Apesar disso, até hoje o governo brasileiro não tomou nenhuma medida concreta para
o cumprimento das recomendações e a implementação da decisão. O impacto dessa
decisão vai além do Brasil e gera efeito para os outros países, pois estabelece
parâmetros de direitos humanos para o fortalecimento dos sistemas de saúde, para a
melhoria de políticas e práticas em saúde, que devem ser adotados por todos os
países.

É inaceitável a demora no cumprimento da decisão do caso Alyne para sua família,


para a sociedade brasileira e para o resto do mundo. A demora do governo ignora o
cenário da mortalidade materna nacional e global, aponta para um descaso com a vida
de centenas de mulheres que correm o risco de morrerem durante o parto por causas
evitáveis por sua situação de vulnerabilidade, como aconteceu com Alyne. Os Estados
têm o dever de proteger a vida e a saúde destas mulheres.
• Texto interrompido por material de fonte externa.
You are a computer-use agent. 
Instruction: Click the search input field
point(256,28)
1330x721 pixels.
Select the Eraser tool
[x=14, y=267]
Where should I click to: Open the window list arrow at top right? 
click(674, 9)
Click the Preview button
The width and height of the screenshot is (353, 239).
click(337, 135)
É isso que se espera do
governo brasileiro em um estado democrático de Direito.

8.2. NOTA DE RECONHECIMENTO DA ONU BRASIL À REPARAÇÃO FEITA PELO


GOVERNO BRASILEIRO AO CASO ALYNE PIMENTEL

04.04.2014

“A Organização das Nações Unidas no Brasil saúda o Governo Brasileiro pelo


pagamento de indenização financeira à família de Alyne da Silva Pimentel Teixeira e
por concluir, neste dia 5 de abril, as três reparações simbólicas com as quais se
comprometeu, como cumprimento da recomendação do Comitê de Acompanhamento
da Implementação da Convenção sobre a Eliminação de Todas as Formas de
Discriminação contra as Mulheres (CEDAW), descrita no Comunicado Nº 17/2008 de
10 de agosto de 2011.

Esta é a primeira decisão CEDAW sobre violações de direitos humanos em um caso de


morte materna, e que o Estado Brasileiro acate esta decisão representa um passo
inédito e importante para o avanço em relação ao 5º Objetivo de Desenvolvimento do
Milênio e para a garantia de direitos e de acesso à saúde sexual e reprodutiva de
qualidade a todas as mulheres, sem qualquer tipo de discriminação.
As reparações simbólicas realizadas durante esta semana reforçam a relevância de
investimentos adequados nas estruturas dos serviços de saúde e no treinamento dos
profissionais para a redução máxima das mortes maternas evitáveis, que, infelizmente,
ainda ocorrem em número bem maior entre as mulheres negras, indígenas, pobres,
rurais e provenientes dos estados do Norte e do Nordeste do país.”